NaN values for total energy in RAGA

dipto4 commented 3 years ago

Hi, I was performing a simulation involving ~131k particles. It is a two component system with one set of particles have masses 0.1 times the other set of particles. I found that when I used a non-zero value for the coulomb logarithm, I found that the simulation starts reporting NaN values for energy after a few timesteps. Is this behavior expected? If not, how should one go about troubleshooting it?

Thank you.

eugvas commented 3 years ago

well, that's not normal, but something wrong might happen e.g. if the update interval is too large, or some other parameters have unreasonable values - Raga is not as foolproof as it should be.. If you send me the input snapshot and parameter file, I could take a look.

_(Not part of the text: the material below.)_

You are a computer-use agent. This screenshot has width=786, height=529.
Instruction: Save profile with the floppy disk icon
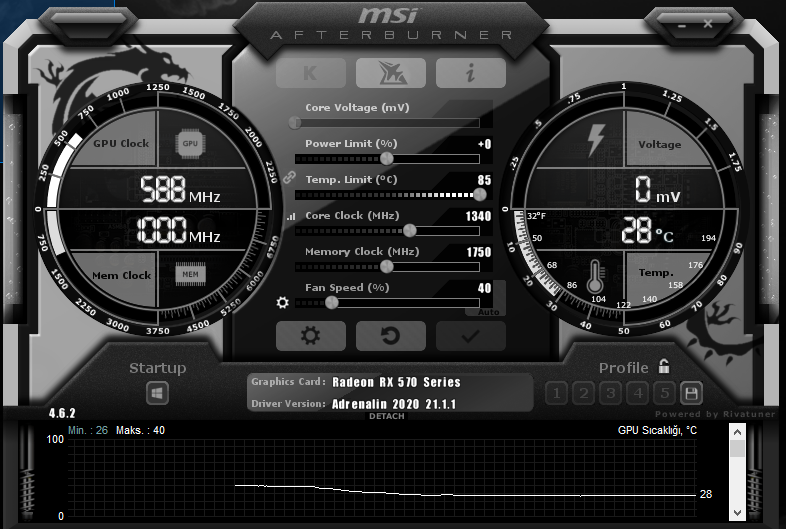(691, 393)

dipto4 commented 3 years ago

Thank you for helping me in such short notice! I noticed that even using a coulomb logarithm of zero spits out NaNs after a few timesteps. I am attaching the initial conditions and the initial parameter file. I am using lmax=2, symmetry=none, episodeLength=0.001. I start getting NaN values for total energy during PotentialUpdate at t=1.588 with coulomb logarithm set to zero. Archive.zip

dipto4 commented 3 years ago

Increasing numSamplesPerEpisode seems to increase the time before the code spits out a NaN.

eugvas commented 3 years ago

ok, found some time to look into this. the immediate reason is that when the potential becomes steep enough near the centre (namely, with density growing faster than r^-2, the potential Phi(0)=-infinity), things begin to break down. The total energy is computed by summing up the particle energies, and adding the potential energy of a central black hole particle (i.e. Mbh Phi(0) ), even if there is no BH - in this case 0 -infinity gives NaN! After correcting this stupid oversight (raga_core.cpp, lines 26-27), energy is finite, but the problem is deeper - the method is not expected to perform well in the case of centrally divergent potentials, at least not when relaxation is included. The strange thing that this gradual deepening of the central potential happens even if I completely turn off the relaxation, which should preserve the system in equilibrium, apart from unavoidable fluctuations caused by a finite particle number. But your snapshots have 128k particles, should be more than enough. Will keep investigating this. Meanwhile, what is the initial model for this simulation?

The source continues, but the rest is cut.